Two of the directors on the board of the Sunshine Coast Association for Community Living (SCA) provide the kind of unique insight that can’t be found anywhere else.
The pair are participants in the British Columbia-based, non-profit organization, which helps people with mental and physical disabilities. Their role is to tell president Debbie Mealia and the rest of the association’s board what all of their colleagues have been up to. That includes reporting on how various activities, such as baseball games, have gone.
“Having them on the board definitely personalizes our folks, and it always humanizes everything,” says Mealia, a financial advisor with Investors Group Inc.’s North Vancouver office. “Their perspective is one that we really value.”
Value is one thing the SCA is always looking for, particularly when the provincial government is continually looking to cut costs in search of a balanced budget.
Mealia has been an SCA board member for nine years and president for the past six years. Before she joined the board, the SCA was a group client of hers at Investors Group.
“I noticed [that] each year,” says Mealia, “they were receiving less and less funding from government.”
The SCA’s participants have a range of physical and mental disabilities. They have two main challenges: they need meaningful work and affordable housing. With an average monthly income of about $1,000, Mealia says, the SCA participants who were able to live independently were constantly looking for new housing because their rent was going up continuously.

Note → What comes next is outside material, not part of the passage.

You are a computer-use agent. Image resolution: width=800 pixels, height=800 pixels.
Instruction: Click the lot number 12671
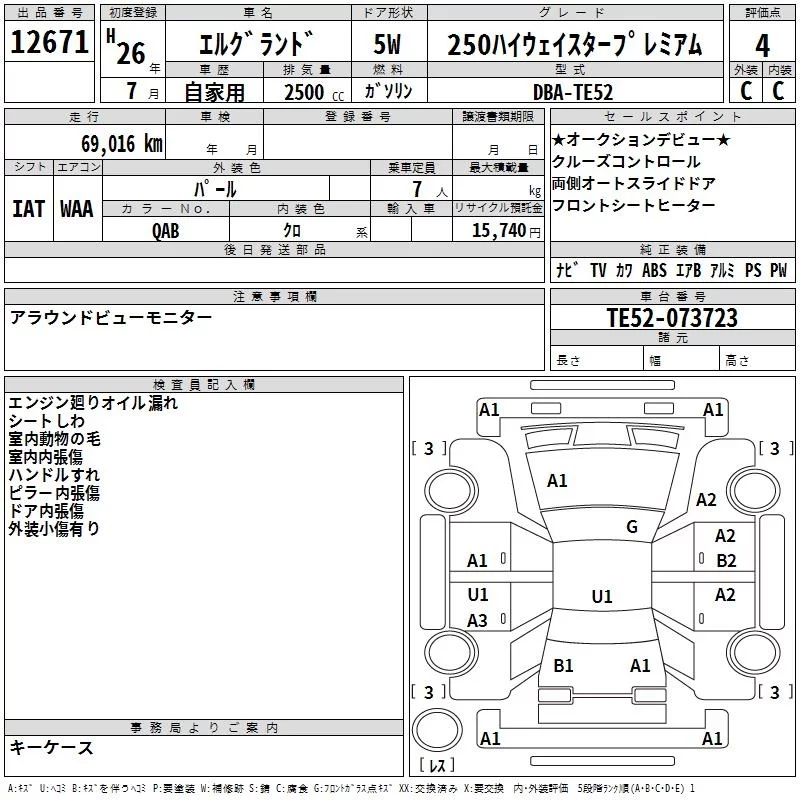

The SCA previously had not considered entrepreneurial opportunities. Instead, the association made repeated requests to the provincial government for more money and was usually disappointed when it didn’t materialize. Enter Mealia and her business background.
Eight years ago, and with $5,000 to spend, she and the SCA board approached the owner of a local commercial property, which had been appraised at $500,000, and asked if he would consider selling it to the SCA.
Their offer was to pay $5,000 down, with six months to change the property’s zoning to residential and figure out how to get the rest of the money.
The property’s owner subsequently agreed to donate $100,000 of the property’s value to the SCA, leaving the charity with a $400,000 question.
The answer was found through a partnership with local business people. Now, the SCA owns a 24-unit condo building, including four units that are mortgage-free.
Since then, the SCA has purchased another commercial property that has a women’s clothing store and a grocery store on the main floor, as well as four apartments on the second floor. All six units provide rental income.
The SCA also is in the process of buying more land, together with a number of partners, where a microbrewery and an organic farm will be.
“We want everything to be a stand-alone, viable business,” Mealia says. “It has to be something that works. Over time, we’ve shifted from an attitude of being victims of government cutbacks to creating separate income streams.”
The SCA still depends on the government for more than 90% of its funding. But the positive vibrations from the growing sense of financial independence are infectious.
“Instead of feeling beaten up and discouraged from not getting what we want from the government,” Mealia says, “we’re excited about the possibilities of these projects. They inspire us to try something new. We’re not sure where it’s leading, but it feels way better than hoping the government will treat people with disabilities differently.
“We’re not,” she continues, “going to let what we get from the government define how we provide services to people with disabilities in our community. We’re going to create our own opportunities.”